Friday, February 10, 2012

Do forms exist to be transcenced?

Most emphatically NO.

A tree does not live by transcending treehood. A mammal does not usually become and angel, unless the mammal be a man. And after the fall that transcending is painful: even before the fall it was only meant to be partial. The huge sea does not become better for transcending its conventual form of waves - ask Tsunami survivors if you doubt it. Marriage is not made better by transcending limits on number or choice of sexes beyond two persons and one of each sex. And that was true for marriage as a natural contract even before it became for baptised Christians a Sacrament. School is not bettered by transcending the interest and ambition of each pupil going there: if a pupil wants to know Homer and Virgil, let him go to a master knowing Homer and Virgil and maybe the "Nibelungen Nôt" or "Beowulf" or "Táin Bó Cúailgne" and taking the time to teach them well; if a pupil wants to know Mathematics and Materials and Angles for Stability and Temperatures and Times for keeping stable things stable, let him go to a master knowing that and taking the time to teach that well. And if it is dividing logs and smoothening wooden surfaces and nailing or gluing or wedging and also gluing pieces of wood together until you have an object that you or someone else can use as table or cupboard or chair or wardrobe - that also can be learnt with a master who knows that well, and God made that choice for His only Begotten Son. And if someone has the taste to really know Galileo, Darwin, Newton, Laplace, or even Freud, Marx, and Frazer on top of that - well, this is not the right age to be practically able to forbid that. The real problem comes from schools making curricula transcending the intelligible individual choices of masters and of pupils.

So, no, in general forms do not exist to be transcended.

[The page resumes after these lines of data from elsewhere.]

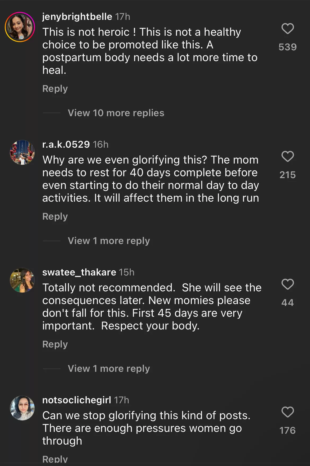Visit swatee_thakare's profile via username
Screen dimensions: 310x466
79,272
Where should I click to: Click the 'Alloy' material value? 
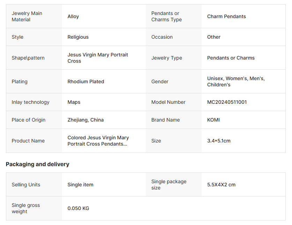pos(73,16)
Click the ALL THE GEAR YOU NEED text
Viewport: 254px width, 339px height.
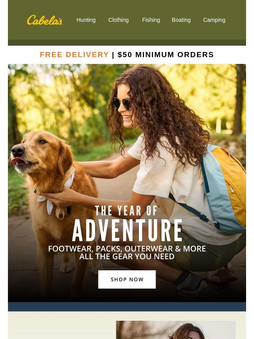[x=127, y=256]
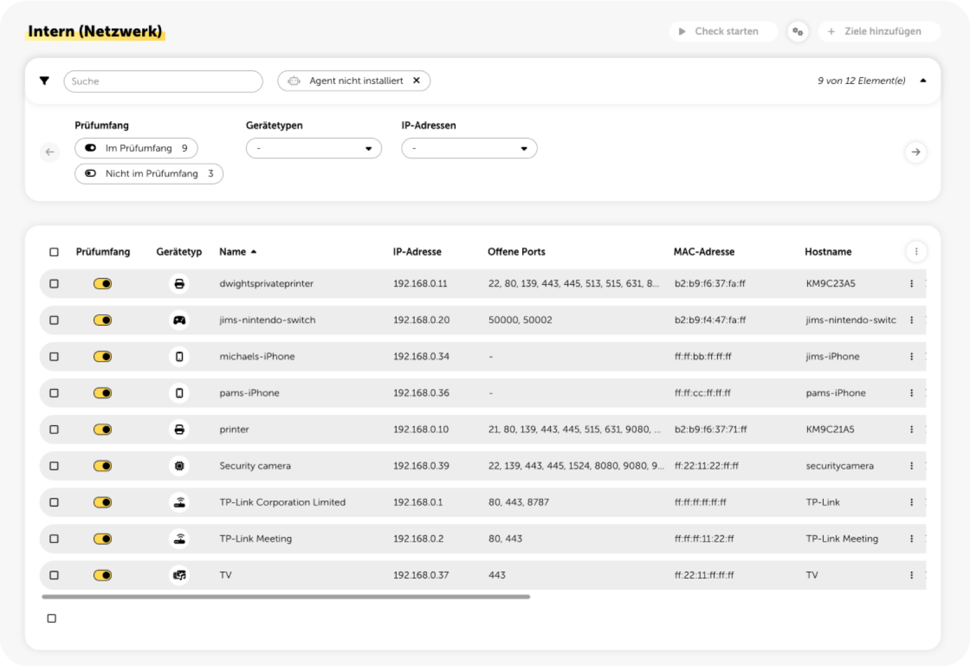Collapse the filter panel with the up arrow

[x=923, y=81]
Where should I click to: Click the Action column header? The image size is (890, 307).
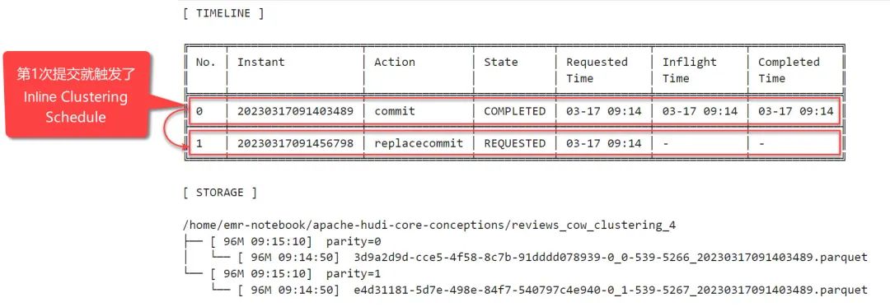click(x=395, y=63)
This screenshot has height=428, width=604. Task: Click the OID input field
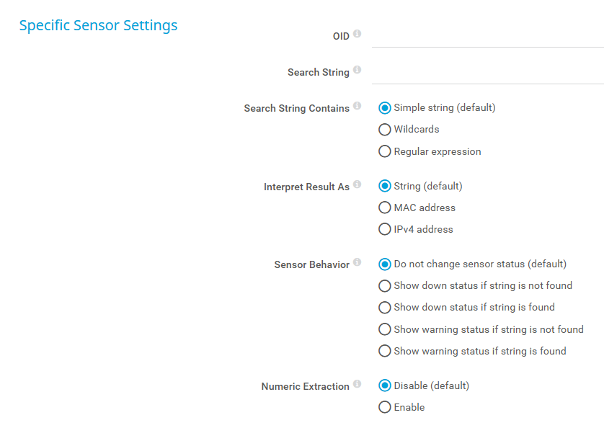pyautogui.click(x=488, y=37)
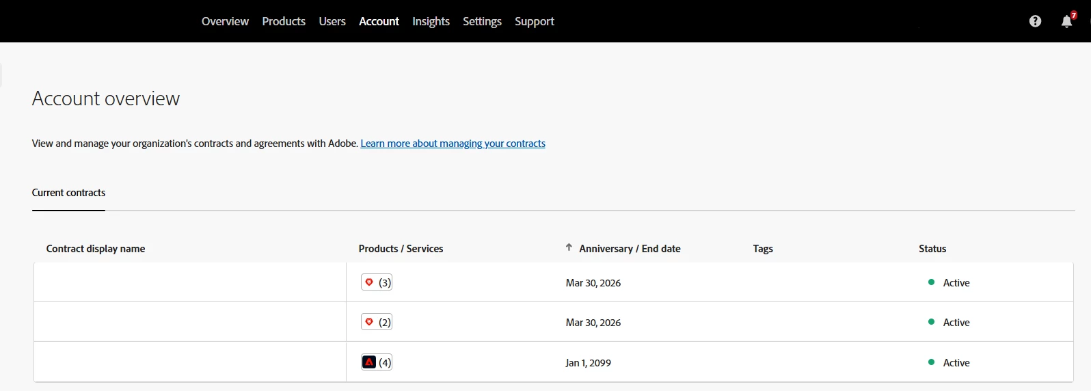This screenshot has width=1091, height=391.
Task: Follow the Learn more about managing contracts link
Action: 453,144
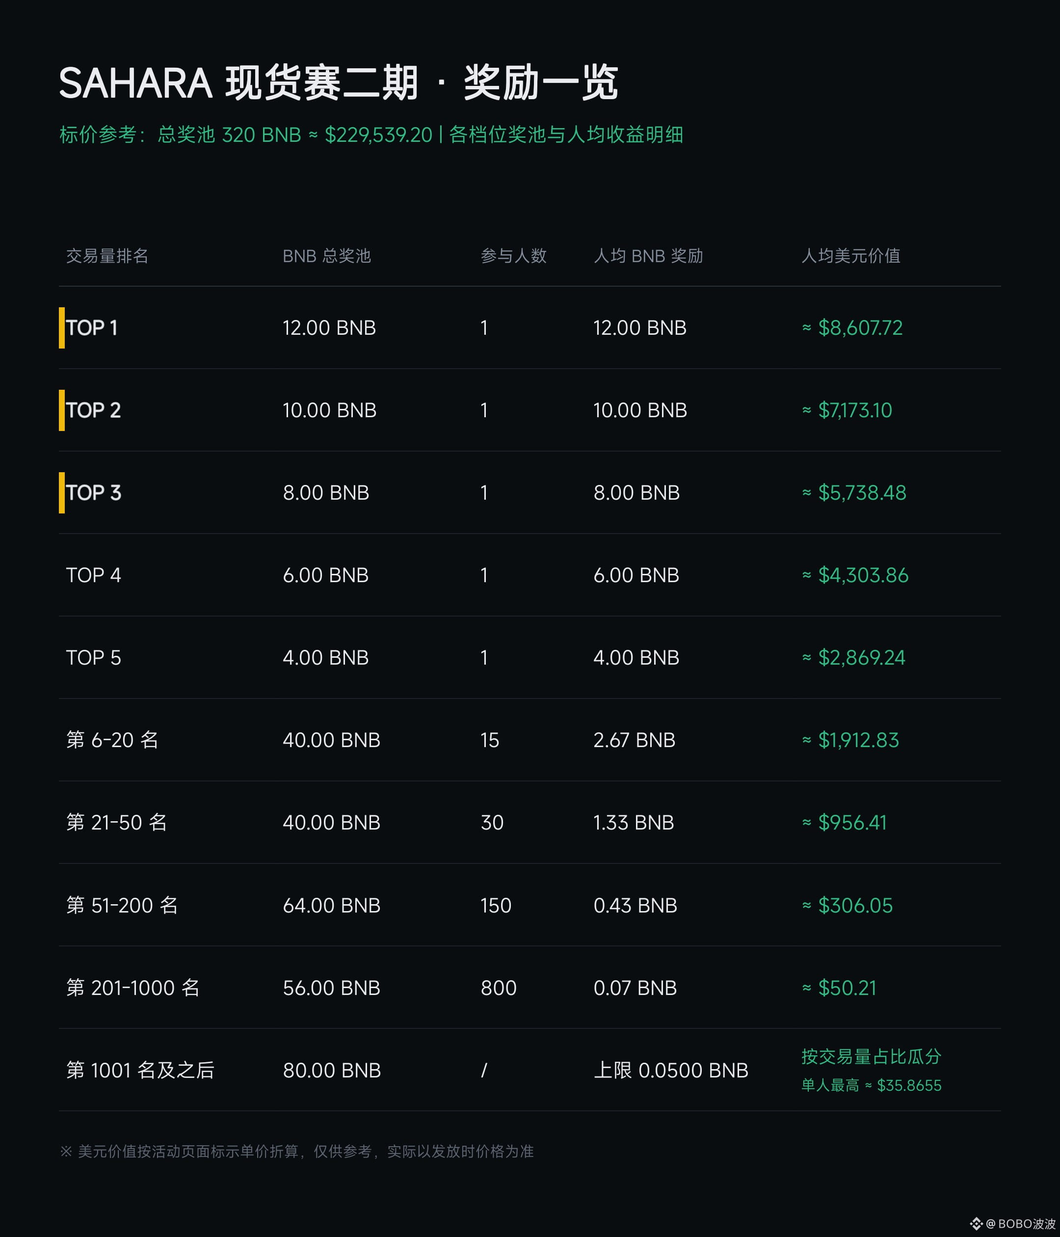Screen dimensions: 1060x1237
Task: Click the 第 201-1000 名 row label
Action: pos(133,987)
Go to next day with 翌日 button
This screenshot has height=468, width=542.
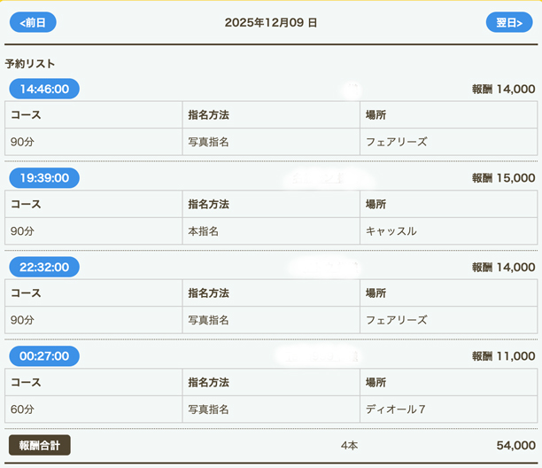(x=508, y=22)
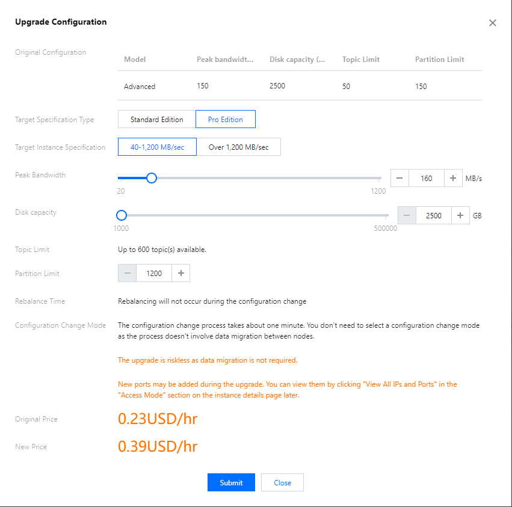
Task: Choose the Over 1,200 MB/sec instance specification
Action: click(x=239, y=146)
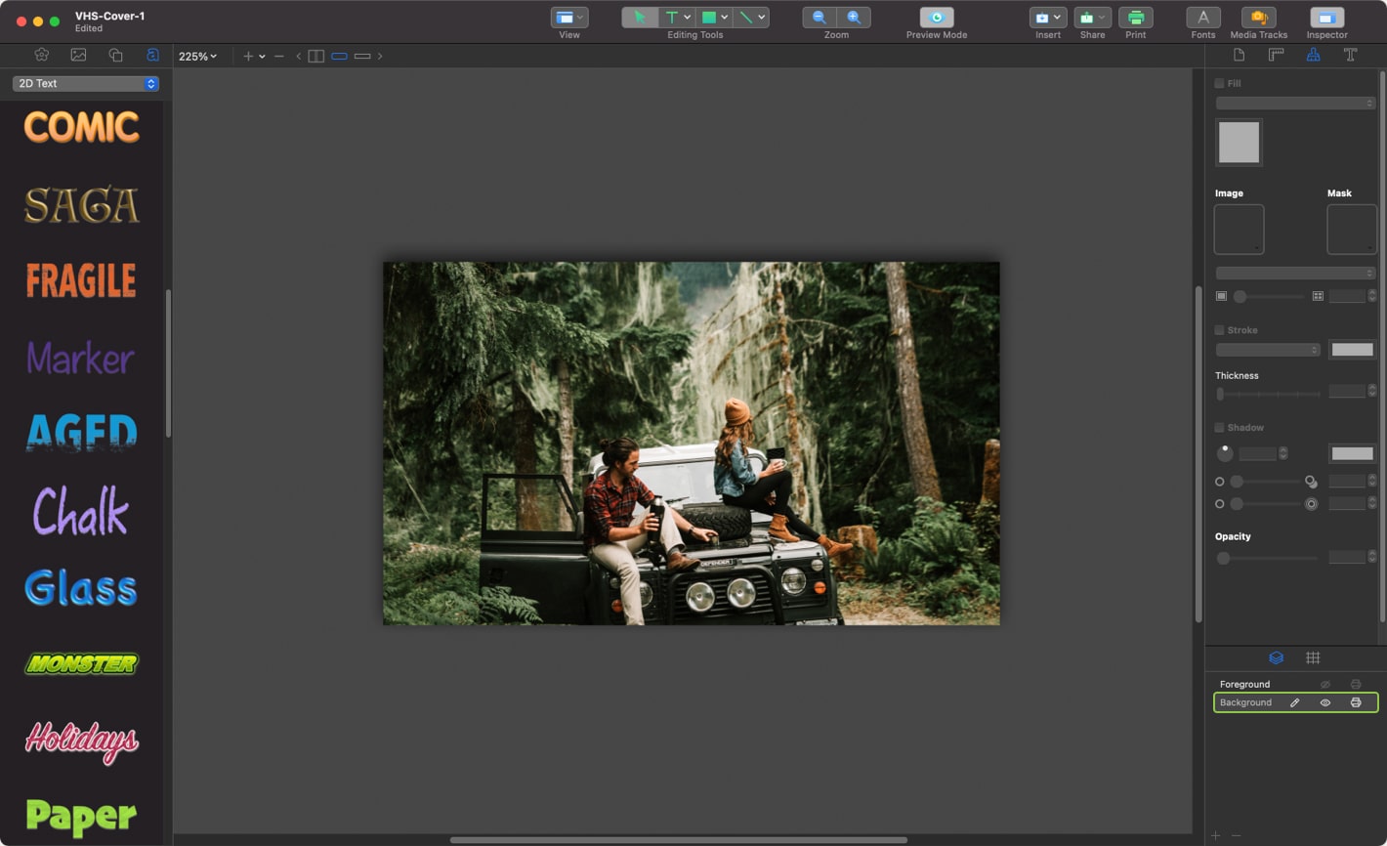Open the 225% zoom level dropdown
Image resolution: width=1387 pixels, height=846 pixels.
tap(197, 56)
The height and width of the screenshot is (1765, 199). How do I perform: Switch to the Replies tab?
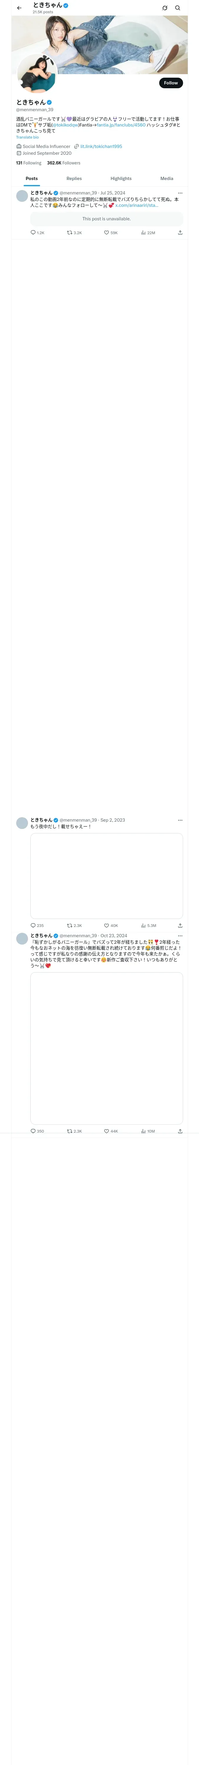tap(74, 179)
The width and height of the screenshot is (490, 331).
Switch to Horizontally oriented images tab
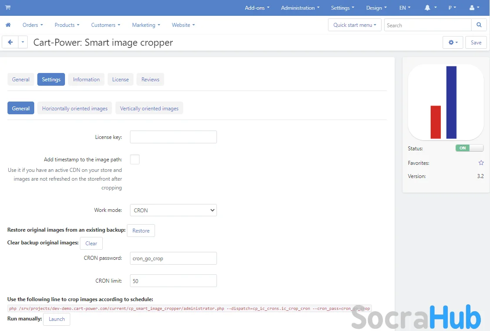tap(75, 109)
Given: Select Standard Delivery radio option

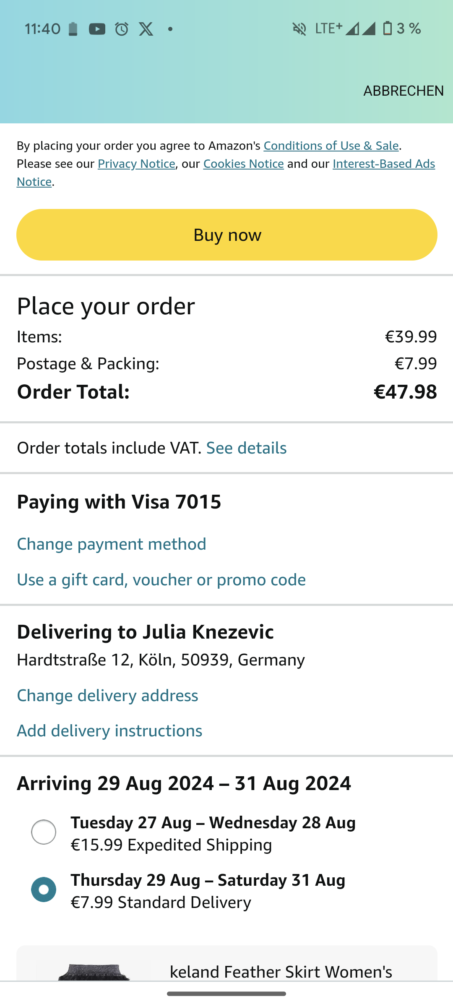Looking at the screenshot, I should click(44, 889).
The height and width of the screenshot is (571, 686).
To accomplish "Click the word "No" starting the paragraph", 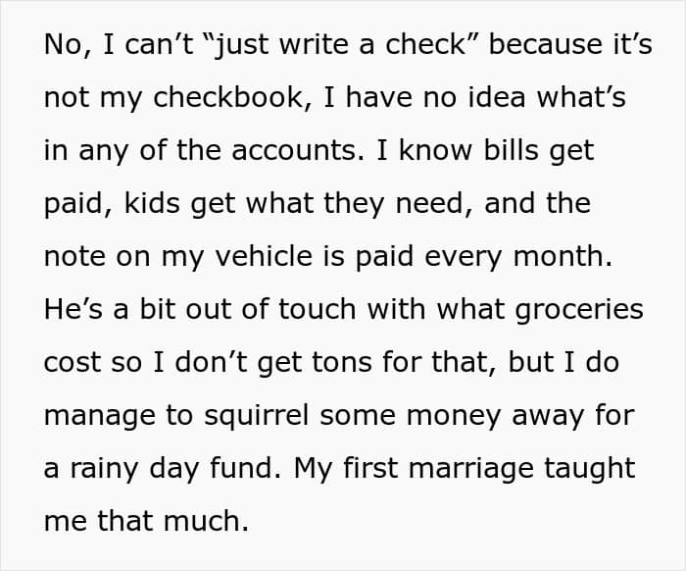I will click(68, 45).
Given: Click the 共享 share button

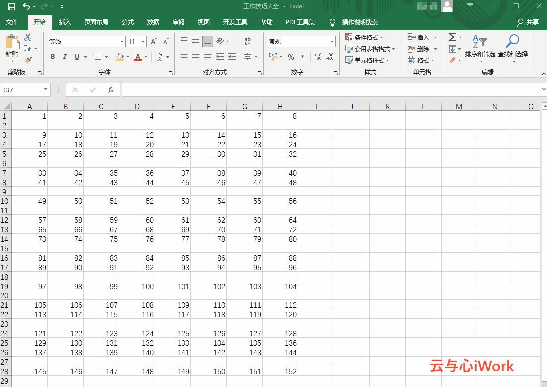Looking at the screenshot, I should [x=528, y=22].
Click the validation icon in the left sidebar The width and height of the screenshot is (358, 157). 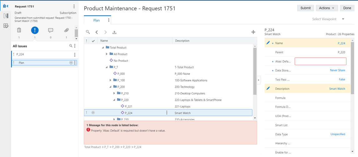(x=6, y=26)
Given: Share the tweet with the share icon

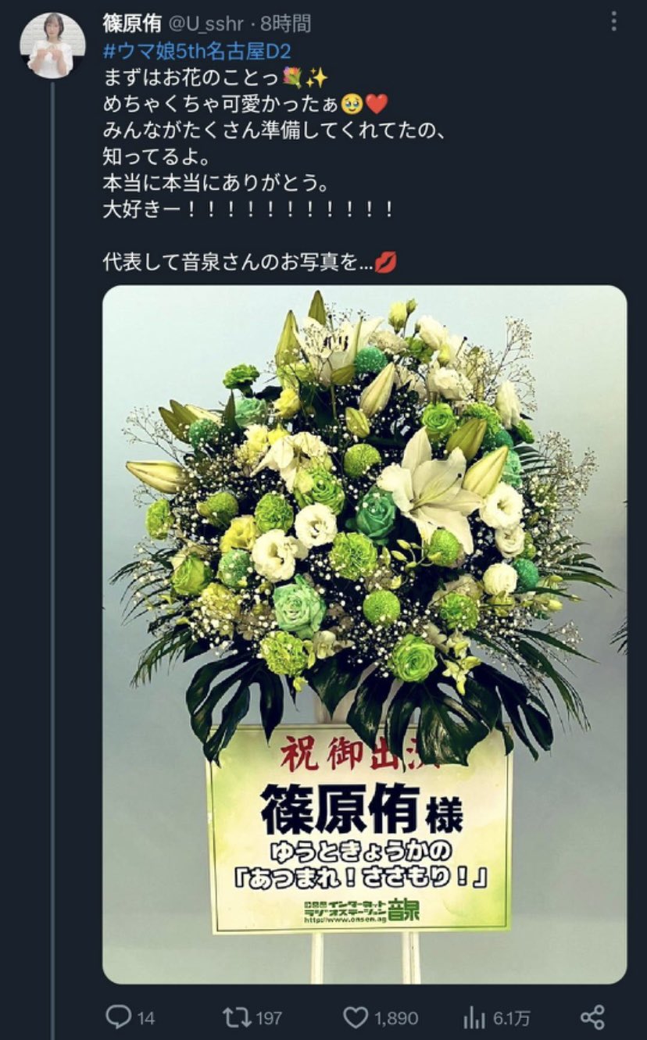Looking at the screenshot, I should tap(592, 1017).
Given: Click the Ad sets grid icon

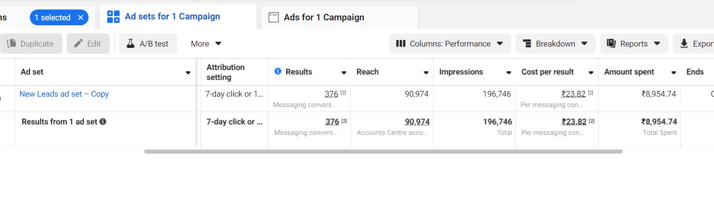Looking at the screenshot, I should point(113,17).
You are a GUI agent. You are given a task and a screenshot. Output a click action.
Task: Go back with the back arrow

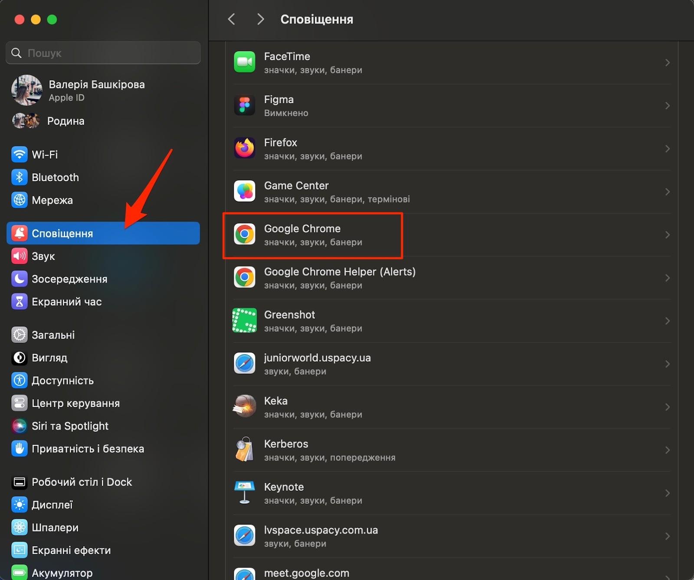(x=232, y=19)
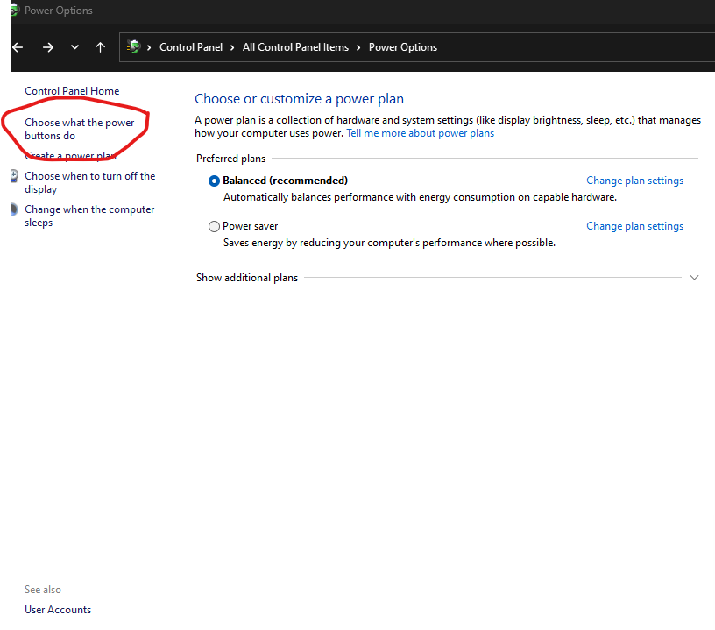Screen dimensions: 715x630
Task: Open 'Choose what the power buttons do'
Action: [79, 129]
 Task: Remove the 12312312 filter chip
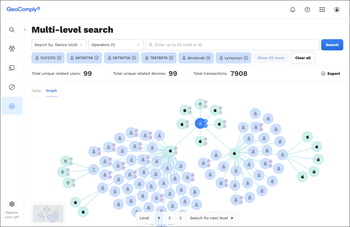[x=59, y=58]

One man finding a form may be finding it by transcending another, related but simpler form. A fugue may be a transcended canon. A Viennese Classic exposition may be a transcended Scarlattian exposition. Corelli's three movement form may be a transcended one movement form.

But each form exists for the works it may do. If in transcending it you are not finding another form, you are not doing a work of art. And if you are finding another form, it had better be at least as good as the original one.

I wrote a March that I published on this blog. As a March it was meant to be enjoyable and encouraging to soldiers or resistants who are marching in time. I just heard an "arrangement" done by a man trying to do the style of Arvo Pärt!

It was the same piece of music only in the sense that each measure that could be identified was identic in one respect to its counterpart on my score. I did identify the third and fourth measures.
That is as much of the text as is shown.